My Oxford Year follows Anna De La Vega (Sophia Carson), a highly organised and career minded young woman who is about to embark on a year of study in Oxford, England. Anna has everything planned, and after spending a year studying Victorian poetry, she will be returning to the United States where a wall street job is waiting for her. At least that was the plan. When she meets Jamie Davenport (Corey Mylchreest), he’s everything she isn’t, a dreamer and someone who doesn’t take life too seriously, and alters Anna’s life completely. 

Anna is supposed to be this goal-oriented woman who came to Oxford for the libraries (yes, that’s her reasoning) and history.  We experience Oxford through her eyes, but somehow My Oxford Year manages to strip away any authentic feeling of a university experience through Anna’s point of view. Part of this is due to Anna’s judgemental and frustratingly rigid and captious personality. Part of the issue remains that Carson’s performance feels like a carbon copy of her other Netflix work such as Purple Hearts and The Life List. Her character and overall plot seem like it’s an odd mixture of both of her previous movies.

One of the standouts has to be Mylchreest. My Oxford Year tries incredibly hard to paint him as a stereotypical born-from-privileged womaniser, but Mylchreest brings this natural charm and warmth to Jamie, he’s the one of the few things that will keep you watching.  Mylchreest certainly uses My Oxford Year to showcase that he belongs in more romantic pieces, hopefully one with a more enthusiastic scene partner and a plot that doesn’t change every twenty minutes.

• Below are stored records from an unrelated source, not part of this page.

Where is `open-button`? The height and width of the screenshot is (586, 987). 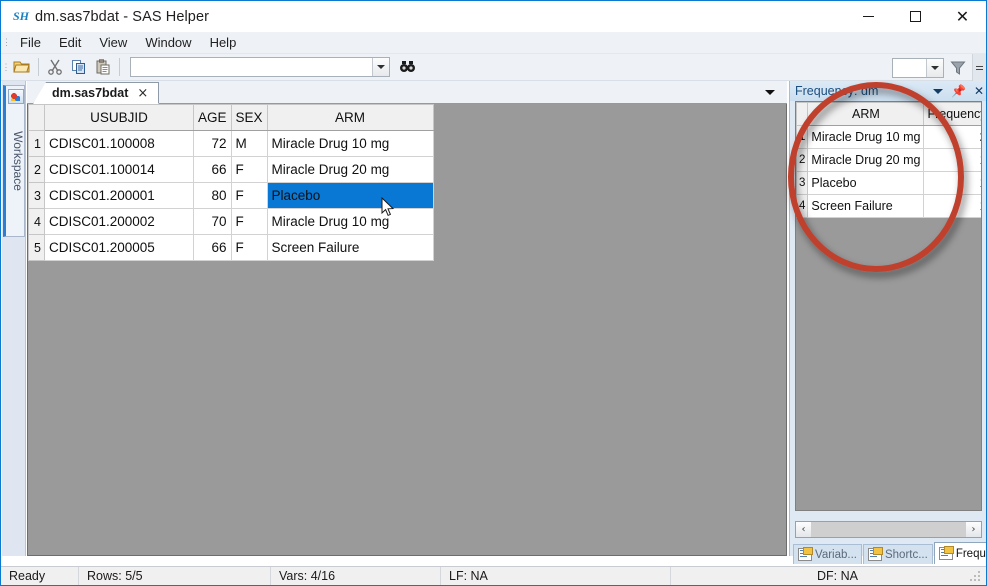
open-button is located at coordinates (22, 68).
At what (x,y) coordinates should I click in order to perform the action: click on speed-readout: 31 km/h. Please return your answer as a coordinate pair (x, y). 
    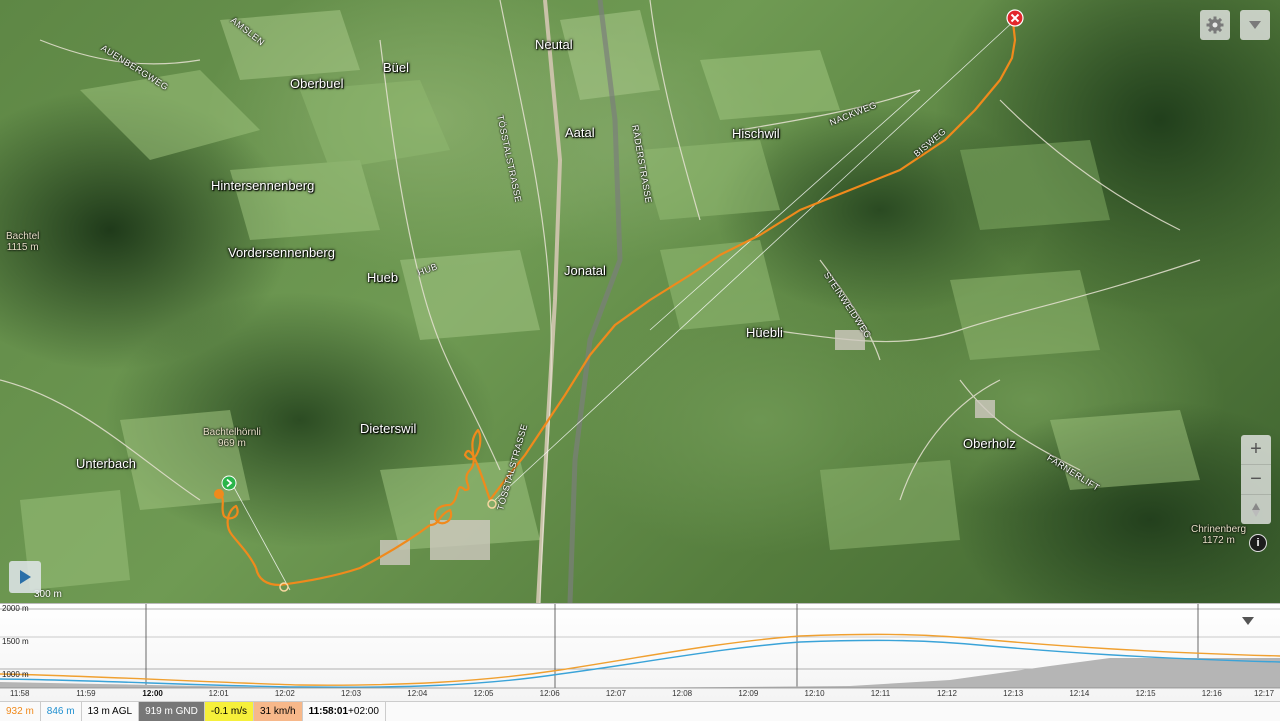
    Looking at the image, I should click on (278, 712).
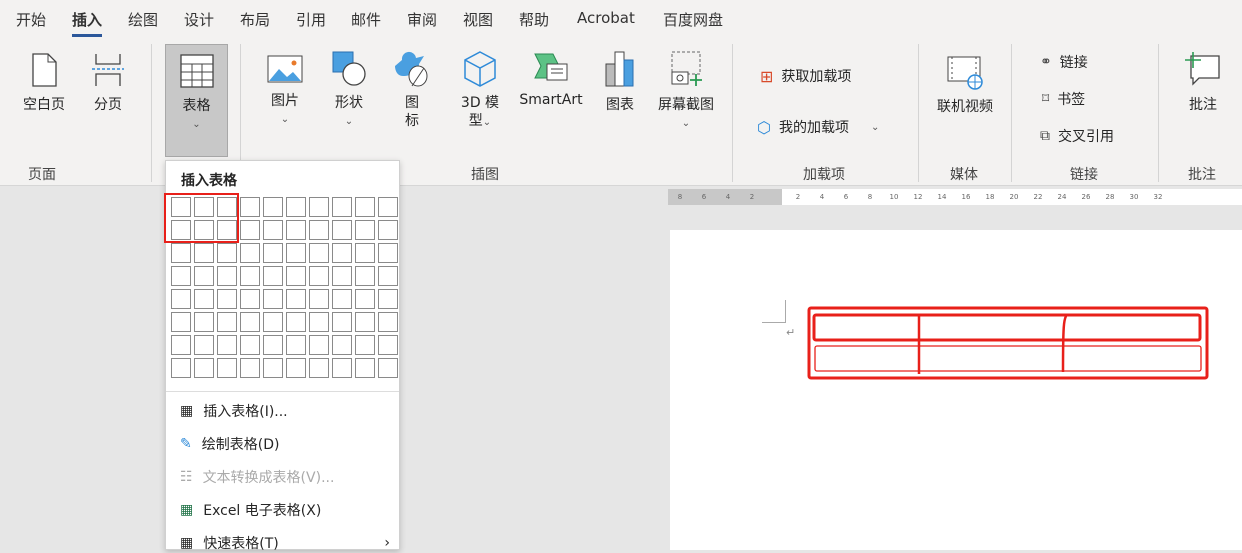  Describe the element at coordinates (1203, 83) in the screenshot. I see `comment-button: 批注` at that location.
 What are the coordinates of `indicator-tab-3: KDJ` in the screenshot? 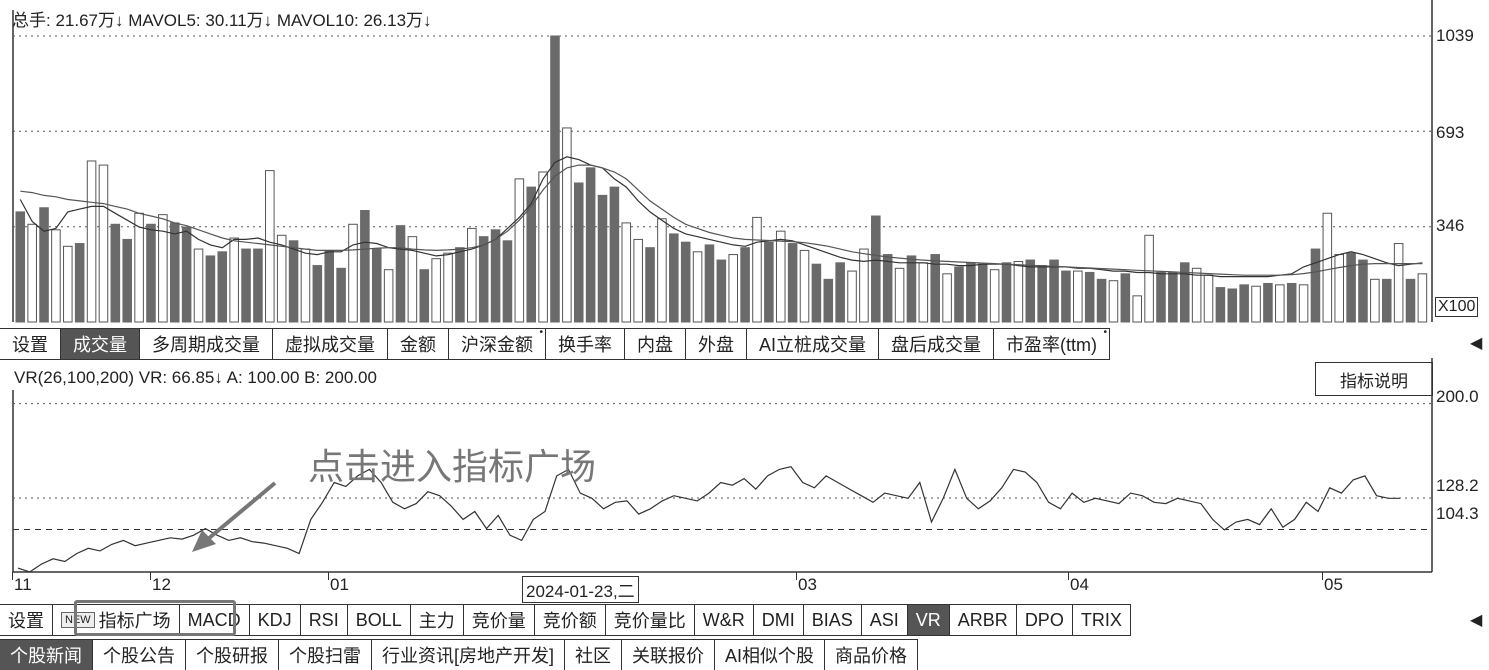 It's located at (276, 620).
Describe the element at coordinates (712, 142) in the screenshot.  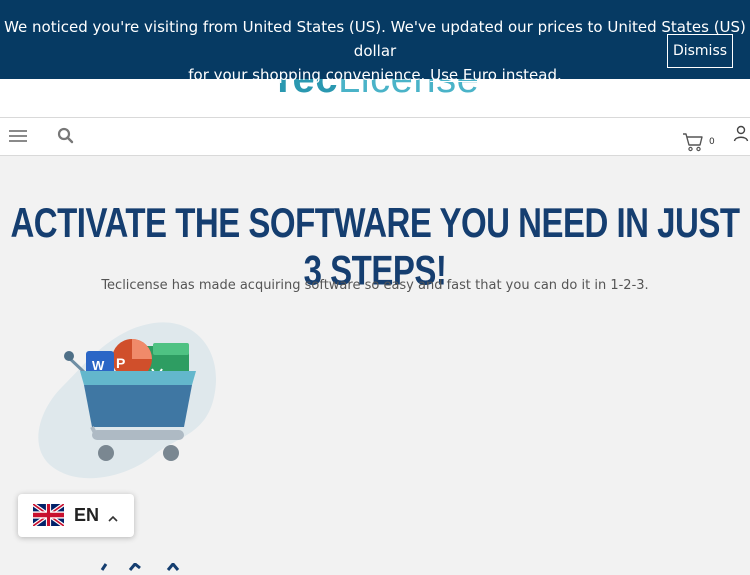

A romantic drama is only as good as the chemistry and moments between the romantic leads. Mylchreest gives his all in all of his scenes, while Carson’s Anna flits from being disinterested to suddenly wanting to kiss him with no clear indication that she actually likes Jamie. The dynamic between Anna and Jamie is incredibly uneven, often rushed. What should be key moments in their romantic story is shown through a rushed montage that is further hindered by Anna’s aloofness. It’s because of these rushed, and often skipped, romantic moments that when it comes to a big romantic, emotional reveal from Anna, it does nothing to generate any feeling from the viewership, which is a shame given Mylchreest’s charm.

The supporting cast unfortunately is no better. Rather than enhancing the story, the supporting cast impedes the already convoluted and rushed story. It doesn’t help that My Oxford Year has a very inconsistent tone. The first part of the movie is set up to be your typical romantic drama, but then the latter half decides to introduce a genetic cancer that is slowly killing a family, both in the literal and emotional sense that isn’t fully explored. The change comes out of nowhere in an attempt to make the movie something else. Plot twists can work to deliver emotional punches but this one completely changes the movie's genre and not in a good way. 

My Oxford Year clearly wanted a poignant inspiring movie about living for the fleeting moments of life but didn't achieve that. It could have been so much more than a jumble of cliché plots, rushed relationships and inconsistent characters make this a perfect movie to put on in the background.  It had the chance to live up to its aim of being poetically beautiful, but didn’t due to the fact it had rushed moments, all too familiar characters from previous bodies of work and chemistry that felt one sided.